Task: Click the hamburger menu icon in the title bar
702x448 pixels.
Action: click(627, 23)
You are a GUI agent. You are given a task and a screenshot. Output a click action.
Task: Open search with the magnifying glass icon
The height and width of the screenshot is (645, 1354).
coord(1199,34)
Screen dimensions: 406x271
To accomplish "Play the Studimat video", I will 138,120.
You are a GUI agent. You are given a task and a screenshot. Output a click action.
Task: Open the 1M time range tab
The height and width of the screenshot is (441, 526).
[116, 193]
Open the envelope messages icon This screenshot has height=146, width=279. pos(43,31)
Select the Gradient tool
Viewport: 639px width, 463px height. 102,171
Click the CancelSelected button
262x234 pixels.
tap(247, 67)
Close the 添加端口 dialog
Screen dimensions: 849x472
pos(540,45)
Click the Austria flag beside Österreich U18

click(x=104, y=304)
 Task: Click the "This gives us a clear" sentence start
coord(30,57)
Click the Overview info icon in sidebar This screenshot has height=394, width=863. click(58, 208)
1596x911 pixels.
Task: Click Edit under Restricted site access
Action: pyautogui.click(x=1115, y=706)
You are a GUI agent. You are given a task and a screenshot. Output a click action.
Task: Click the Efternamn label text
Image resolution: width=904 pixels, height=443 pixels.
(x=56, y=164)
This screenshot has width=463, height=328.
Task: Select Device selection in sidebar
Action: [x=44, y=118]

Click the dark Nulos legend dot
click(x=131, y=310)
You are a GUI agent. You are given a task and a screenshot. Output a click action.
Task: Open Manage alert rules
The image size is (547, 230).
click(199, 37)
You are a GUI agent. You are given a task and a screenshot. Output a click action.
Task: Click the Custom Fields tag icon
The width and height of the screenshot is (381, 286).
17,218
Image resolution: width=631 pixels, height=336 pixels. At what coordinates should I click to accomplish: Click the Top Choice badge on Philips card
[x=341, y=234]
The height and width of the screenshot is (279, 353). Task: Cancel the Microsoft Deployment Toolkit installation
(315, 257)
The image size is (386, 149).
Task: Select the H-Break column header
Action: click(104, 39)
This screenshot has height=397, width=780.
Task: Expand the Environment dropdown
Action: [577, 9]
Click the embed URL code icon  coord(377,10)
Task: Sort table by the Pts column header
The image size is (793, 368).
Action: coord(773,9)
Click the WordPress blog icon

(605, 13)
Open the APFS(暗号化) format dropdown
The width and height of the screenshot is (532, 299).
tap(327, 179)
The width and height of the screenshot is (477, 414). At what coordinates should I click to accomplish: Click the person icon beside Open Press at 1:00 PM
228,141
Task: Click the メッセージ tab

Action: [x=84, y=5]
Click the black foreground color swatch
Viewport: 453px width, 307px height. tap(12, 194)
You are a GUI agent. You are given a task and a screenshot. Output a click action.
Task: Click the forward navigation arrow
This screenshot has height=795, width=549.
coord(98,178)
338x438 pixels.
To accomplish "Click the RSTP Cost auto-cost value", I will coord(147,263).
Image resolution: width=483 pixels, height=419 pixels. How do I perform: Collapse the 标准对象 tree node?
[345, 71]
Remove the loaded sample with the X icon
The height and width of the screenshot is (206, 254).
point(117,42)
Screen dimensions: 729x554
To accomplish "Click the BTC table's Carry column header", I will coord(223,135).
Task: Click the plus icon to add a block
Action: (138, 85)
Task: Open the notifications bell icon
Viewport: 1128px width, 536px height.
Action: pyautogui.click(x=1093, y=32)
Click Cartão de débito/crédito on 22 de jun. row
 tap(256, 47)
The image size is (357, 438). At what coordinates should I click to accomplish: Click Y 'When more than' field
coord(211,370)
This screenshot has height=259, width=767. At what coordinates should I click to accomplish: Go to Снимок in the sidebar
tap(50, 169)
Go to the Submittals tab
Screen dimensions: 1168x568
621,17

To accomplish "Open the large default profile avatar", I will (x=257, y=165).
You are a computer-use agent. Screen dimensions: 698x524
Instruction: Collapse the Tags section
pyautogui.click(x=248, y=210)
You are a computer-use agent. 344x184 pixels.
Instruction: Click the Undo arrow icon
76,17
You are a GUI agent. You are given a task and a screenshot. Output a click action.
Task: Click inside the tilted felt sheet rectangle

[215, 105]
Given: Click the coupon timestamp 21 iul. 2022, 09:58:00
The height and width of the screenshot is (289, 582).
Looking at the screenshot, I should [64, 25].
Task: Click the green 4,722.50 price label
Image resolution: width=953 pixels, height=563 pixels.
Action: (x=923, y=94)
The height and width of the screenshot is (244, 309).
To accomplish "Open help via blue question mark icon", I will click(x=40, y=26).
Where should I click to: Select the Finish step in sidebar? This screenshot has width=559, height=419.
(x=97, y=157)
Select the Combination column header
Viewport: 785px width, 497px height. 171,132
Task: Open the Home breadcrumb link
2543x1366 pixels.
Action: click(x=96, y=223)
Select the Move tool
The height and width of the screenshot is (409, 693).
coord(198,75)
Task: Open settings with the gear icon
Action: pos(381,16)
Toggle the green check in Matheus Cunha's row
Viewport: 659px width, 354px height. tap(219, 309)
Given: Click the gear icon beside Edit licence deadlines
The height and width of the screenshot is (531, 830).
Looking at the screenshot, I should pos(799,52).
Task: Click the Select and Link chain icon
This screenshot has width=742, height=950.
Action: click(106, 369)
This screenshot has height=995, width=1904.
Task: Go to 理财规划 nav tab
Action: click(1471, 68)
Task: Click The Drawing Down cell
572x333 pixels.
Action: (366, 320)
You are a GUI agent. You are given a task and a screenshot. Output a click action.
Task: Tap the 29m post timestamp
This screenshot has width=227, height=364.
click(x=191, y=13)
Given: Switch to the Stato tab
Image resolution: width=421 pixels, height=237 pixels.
===
Wherever the string "computer" appears in the records, copy the whole line.

You are a computer-use agent. Screen dimensions: 698x524
You are a computer-use agent. 344x184 pixels.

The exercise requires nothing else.